Magistrale, e definitivo, il passaggio in cui –a cavallo dell’intervento televisivo dello zombie di colore che smaschera il senso di una guerra basata su non-verità, su bugie- il prete e la commentatrice passano dall’esaltazione messianica dei buoni soldati ritornati sulla Terra alla loro demonizzazione in un’ottica di apocalittica degenerazione anti-governativa.

Il gioco elettorale che segue, con i repubblicani che agitano il ricordo delle elezioni in Florida nel 2000 a mo’ di minaccia di nuovi brogli, è meravigliosamente messo in scena da Joe Dante, che dispensa ironia a piene mani, ma con un tono più acido e intransigente del solito.

 

Let’s go political”, aveva chiesto il regista allo sceneggiatore Sam Hamm, appena venuto a conoscenza della proposta di Garris, qui in veste di Roger Corman della situazione.
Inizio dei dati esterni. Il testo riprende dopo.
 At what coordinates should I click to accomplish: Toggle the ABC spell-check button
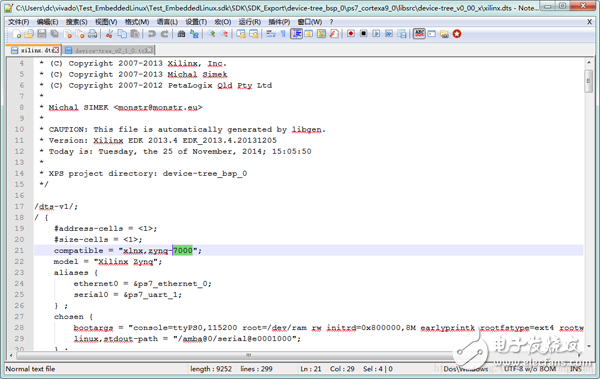pyautogui.click(x=419, y=34)
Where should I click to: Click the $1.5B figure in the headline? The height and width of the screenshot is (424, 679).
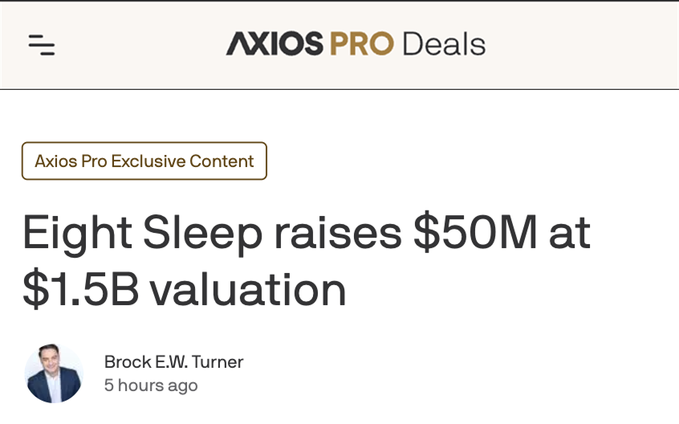coord(79,289)
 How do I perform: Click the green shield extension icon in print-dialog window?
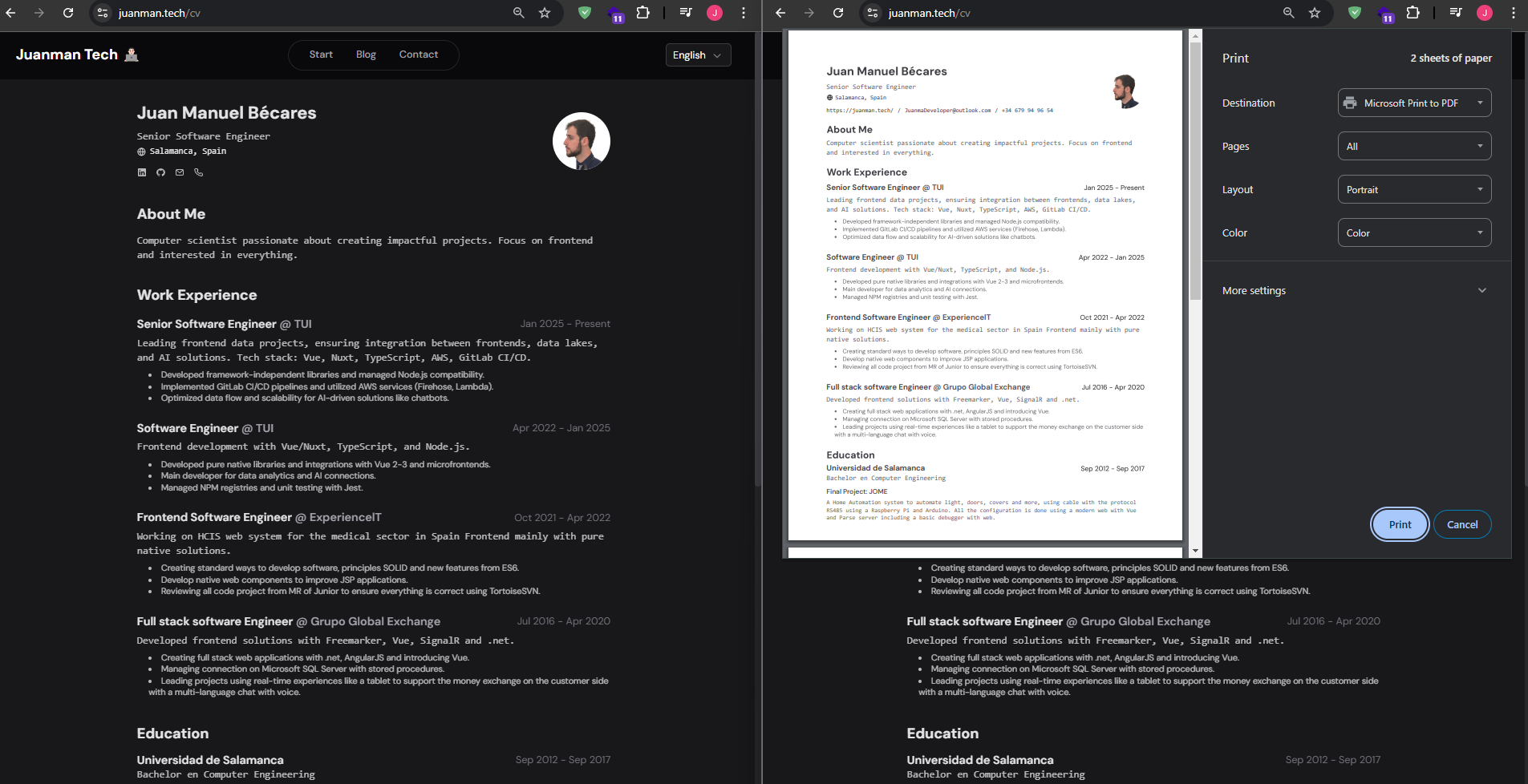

I soldati che tornano dall’aldilà solo per votare, la loro natura benigna e dialogante (potentissimo il  citato segmento del soldato di colore davanti alle telecamere on air), la reinvenzione della categoria-horror dello zombie, rimarranno nella storia del cinema come un imprescindibile, inevitabile turning point.

 

Dante dispensa anche singole immagini di spaventosa potenza evocativa: l’inquadratura sghemba dell’hangar ripreso dall’alto, interno notte, dove sono trattenute le “oscene”, “pornografiche” bare metalliche dei soldati morti in Iraq (notoriamente censurate da tutte le cable-tv americane) è il definitivo colpo assestato sotto la cintura di un sistema (dis)informativo, connivente e di fatto “comprato” dal governo di destra (si ricordi la contiguità tra il fratello di GWBush e l’emittente Fox mostrata da Michael Moore in “F. 9/11”).

A seguire, l’altrettanto memorabile sequenza di corpi che sollevano, “fanno sventolare” la bandiera a stelle e strisce nell’unico modo possibile oggi: sopra un corpo morto, sopra il sangue di migliaia di innocenti.

In conclusione, non possiamo non auspicare una saldatura tra la generazione dei veri, grandi masters of horror, diciamo quelli nati tra il ’40 e il ’48 (Romero, Dante, Carpenter) e lo Splat Pack dei trenta-trentacinquenni (Aja, Marshall, Roth): già unisce alcuni di questi la comune collaborazione con Nicotero & Berger –anche qui perfetti negli effetti speciali- ma noi chiediamo di più, quasi un’interazione che elida le differenze nell’uso del gore, nello show-off della violenza collegata al sesso, nel risolvere differenze e distanze legate alla quantità di sangue mostrato.

 

Roth non sarà un Democrat, ma negli extra di HOSTEL 2 dice a chiare lettere quello che pensa sul conflitto iracheno (“guerra utile ad arricchire pochi petrolieri grazie al sacrificio (?) di molti giovani americani”). L’horror, come la maggior parte del cinema di genere, richiede una conoscenza approfondita della storia del cinema e delle tecniche di produzione: costringe, cioè, anche i giovani a confrontarsi con il Passato di un mezzo espressivo che rischia una prematura sepoltura.

In questo senso, vecchia guardia e nouvelle vague del genere dovrebbero unirsi, perché sono le sole, insieme agli isolatissimi Lynch, Scorsese, Demme, Coppola, Cronenberg (tutti con un passato cormaniano o di self-made “horror” movies), a garantire la continuità con il futuro di un’arte chiaramente giunta al bivio tra rifondazione e oblio.